El gobierno provincial decidió poner fin a la gratuidad de las falsas alarmas que afectan actualmente al sistema educativo. A través de una nueva resolución del ministerio de Seguridad, se oficializó un protocolo que obliga a los responsables de amenazas de tiroteos o explosivos en escuelas a pagar el costo total de los operativos de seguridad desplegados.
Sanciones económicas por intimidación pública
La medida establece que, una vez que la Justicia identifique e impute a los autores de estas falsas alarmas —generalmente menores de edad—, el Estado cuantificará los recursos humanos y materiales utilizados. El reclamo económico recaerá directamente sobre los padres o adultos responsables de los implicados.
Este recupero de gastos abarca desde el combustible de los patrulleros hasta las horas de servicio de las brigadas de explosivos, bomberos y el personal de investigaciones.
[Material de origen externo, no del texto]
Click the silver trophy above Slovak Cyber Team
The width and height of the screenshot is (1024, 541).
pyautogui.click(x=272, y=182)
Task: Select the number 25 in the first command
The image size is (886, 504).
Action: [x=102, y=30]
Según la resolución, si no se efectúa el pago tras la intimación, la Provincia avanzará con acciones judiciales para garantizar el reembolso.
El costo de la distracción policial
El eje de la resolución ministerial radica en la optimización de los recursos públicos. El ministro de Seguridad, Juan Pablo Quinteros, fue tajante respecto al perjuicio que estas conductas provocan a la seguridad ciudadana:
“Cada vez que alguien realiza una falsa amenaza en una escuela, se activa un importante dispositivo estatal. Se movilizan efectivos, unidades especiales y sistemas de emergencia que deberían estar cuidando a los vecinos en otros puntos de la provincia”, enfatizó el funcionario.

Para el Ministerio, estas situaciones no deben ser tratadas como simples bromas estudiantiles, ya que implican un despliegue técnico y tecnológico que desguarnece otras zonas de la provincia.
Tolerancia cero y entorno seguro
El protocolo se ejecutará de manera coordinada entre el Ministerio Público Fiscal y la Policía de Córdoba. La iniciativa busca desalentar las conductas de intimidación pública que, en el último tiempo, han generado angustia y alteraciones en el calendario escolar de diversas instituciones cordobesas.
“Cada operativo de estas características moviliza personal policial, móviles, sistemas de emergencia, tareas investigativas y recursos tecnológicos, afectando capacidades que deberían estar destinadas a la prevención del delito. Eso tiene un costo, y ese costo no puede seguir recayendo sobre toda la sociedad”, concluyó Quinteros.
Con esta política, la Provincia ratifica su compromiso con la seguridad en los entornos educativos y advierte que la «tolerancia cero» se traducirá ahora en un impacto directo al bolsillo de quienes infrinjan la norma.